SINGAPORE, Singapore (Apr 2026) — Imagine telling your phone to book a flight, order dinner, or buy concert tickets, and having it actually complete the payment without you digging for your card details. It sounds convenient, but it also sounds like a security nightmare waiting to happen.
Mastercard is betting that Pinoy consumers and the rest of Southeast Asia are ready for this shift. The payments giant has officially launched authenticated agentic transactions in Singapore and Malaysia, with plans to expand across ASEAN. This isn’t just about faster checkouts. It’s about letting AI agents act on your behalf while keeping your money safe.
For the digitally savvy Pinoy who already trusts GCash or Maya for daily spends, the next leap is autonomy. But autonomy requires trust. If an AI bot buys the wrong item or gets hacked, who pays? Mastercard’s new framework aims to answer that before the technology hits mass adoption in the Philippines.
What is agentic commerce?
Agentic commerce is when artificial intelligence agents perform tasks and transactions for users. Instead of you clicking “buy” on five different apps, your personal AI assistant compares prices, checks your calendar, and purchases the best option.
The problem? Traditional payment systems weren’t built for bots. They were built for humans entering passwords or scanning fingerprints. Mastercard’s new rollout uses “Mastercard Agent Pay” to bridge this gap. It combines tokenized credentials (so your actual card number is never shared) with something called Verifiable Intent.
Verifiable Intent, co-developed with Google, creates a tamper-proof record of what you authorized. Think of it as a digital receipt that proves you told your AI to buy those sneakers, not a hacker. It gives banks, merchants, and you a single source of truth if something goes wrong.
Why Singapore and Malaysia first?
Mastercard partnered with UOB for the initial regional testing. The bank’s extensive network in ASEAN made it the ideal launchpad. Local banks in each country are also joining the pilot to ensure the tech works for diverse markets.
Safdar Khan, Division President for Southeast Asia at Mastercard, noted that the region is embracing secure AI-enabled commerce faster than expected. The early pilots prove that AI agents can operate transparently. For consumers, this means confidence that every transaction is authenticated and anchored in their actual intent.
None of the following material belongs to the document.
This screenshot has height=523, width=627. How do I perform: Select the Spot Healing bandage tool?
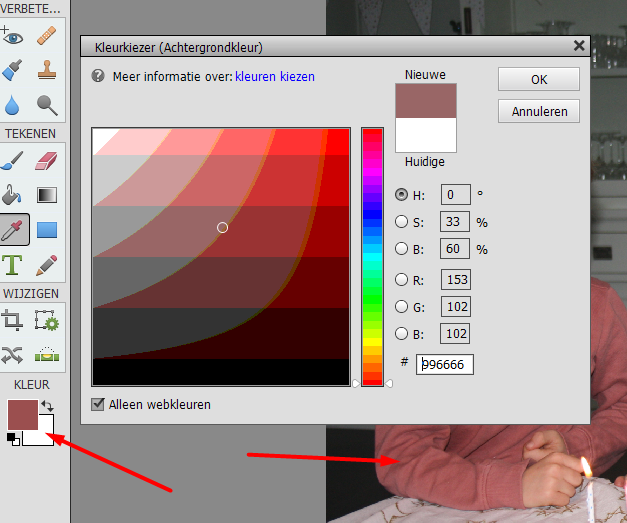tap(46, 37)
Jacquelyn Tan, Head of Group Personal Financial Services at UOB, added that the collaboration shows how AI-driven payments can enhance everyday banking. The goal is to scale these capabilities across borders, unlocking value for both consumers and businesses.
The Philippines context: Safety first
While the tech is live in neighboring countries, the conversation in the Philippines is heavily focused on safeguards. The rise of AI in local financial services has prompted lawmakers to push for an “AI Bill of Rights.”
Proposed legislation aims to protect Filipinos from misinformation, algorithmic bias, and privacy violations. This regulatory push aligns with Mastercard’s strategy. You can’t have mass adoption of AI payments if users are afraid of being scammed by a bot. The Verifiable Intent framework directly addresses these concerns by ensuring consumer protections keep pace with technological speed.
A new hub for AI innovation
To support this rollout, Mastercard will launch a regional AI Centre of Excellence in Singapore later this year. It will be the company’s largest innovation space in Asia Pacific, combining cybersecurity capabilities with AI expertise.
This isn’t Mastercard’s first rodeo with AI. The company has used artificial intelligence for fraud detection and risk management for over a decade. The new center will focus on the next phase: making AI-initiated payments secure by design and interoperable across borders.
With 2,000 data scientists and engineers globally, Mastercard is positioning itself as the infrastructure layer for the AI economy. As Khan put it, trust is the currency of this new era. For Pinoy consumers, that trust will determine whether we let our AI assistants handle our wallets or keep them locked away.